Modern diets and gut microbiome composition

Modern diets and gut microbiome composition

Rich in fat, sugar, and animal protein, the quintessential modern Western diet is often deficient in plant-derived fibers and thought to disrupt the delicate balance of human gut microbes. To explore the effects of diet on gut microbiomes, researchers sequenced DNA extracted from fecal samples from two primate species—red-shanked douc and mantled howling monkey—that were raised in zoos, sanctuaries, and nature, representing captive, semicaptive, and wild settings, respectively.

Despite being raised on vastly divergent diets in zoos as far-flung as Southeast Asia and the United States, captive primates, unlike wild-reared individuals, displayed similar gut microbiome compositions to modern humans, including a predominance of Prevotella and Bacteroidesspecies.

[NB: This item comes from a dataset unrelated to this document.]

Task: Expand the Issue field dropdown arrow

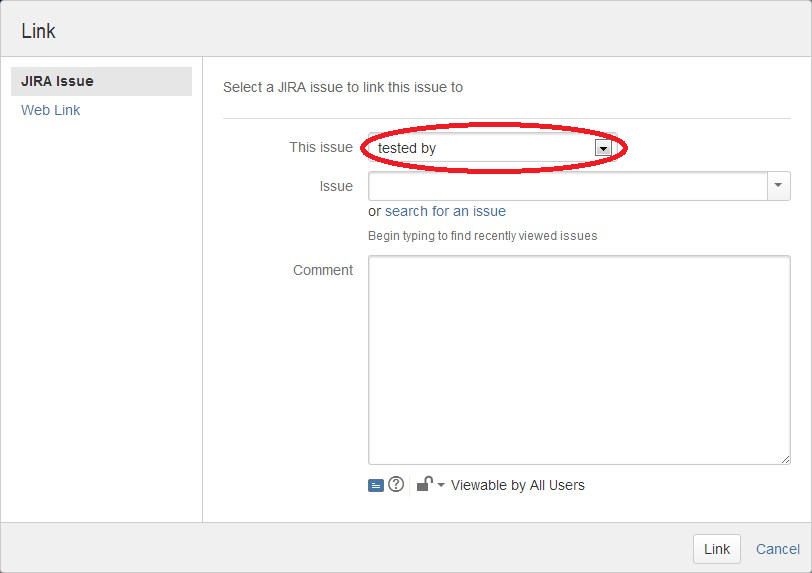Action: tap(778, 186)
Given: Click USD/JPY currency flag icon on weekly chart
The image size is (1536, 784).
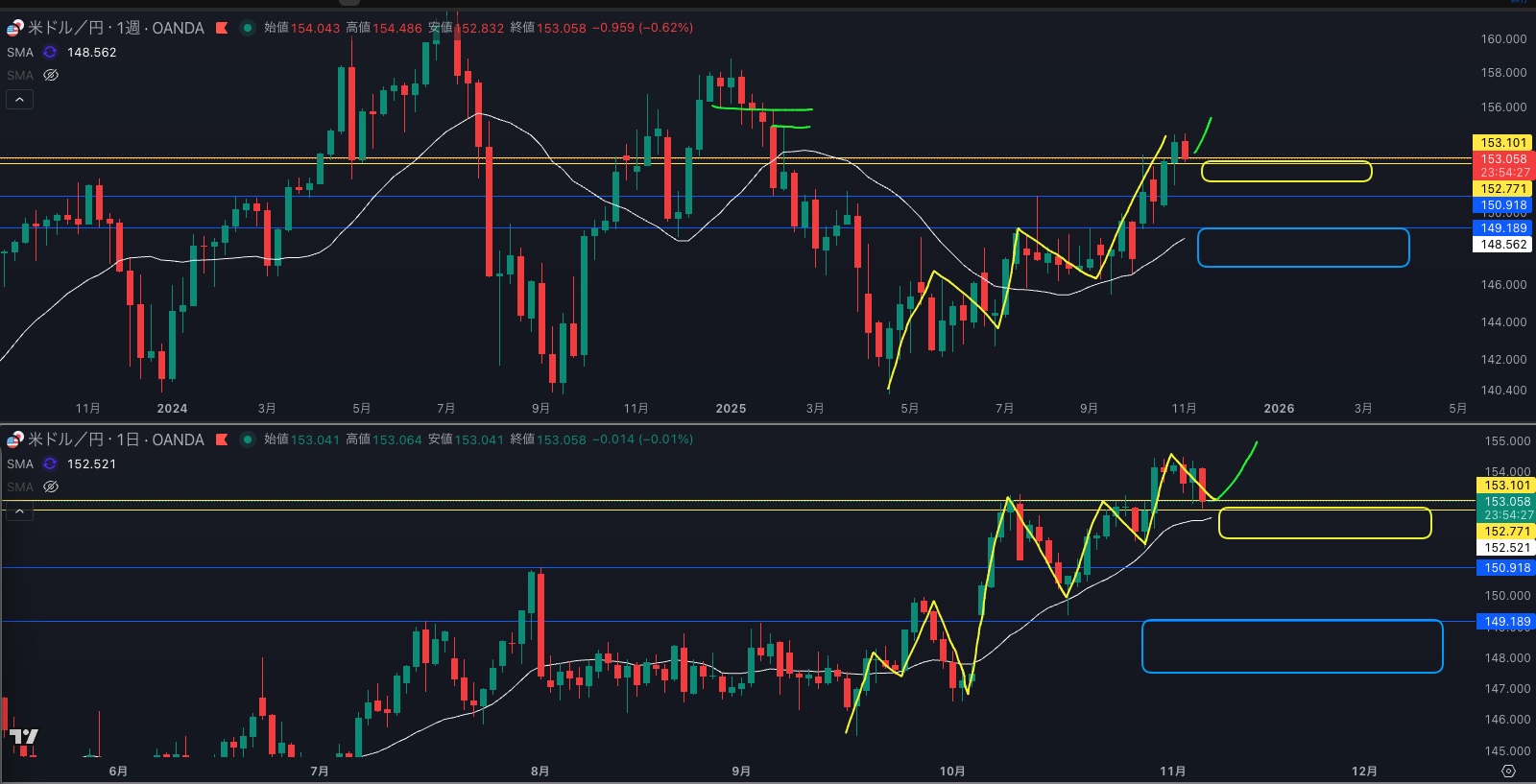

Sanctuary-reared primates that were fed a plant-based diet that included some of the plants available to wild-reared primates displayed middling levels of microbiome diversity and disruption, compared with zoo-reared primates of the same species.

Further, microbiome disruption was significantly associated with changes in dietary fiber content, but not with factors such as geographic location and antibiotic use, suggesting that diet largely influences microbiome composition in captive primates.

According to the authors, the findings underscore the link between fiber-rich diets and gut microbiome diversity.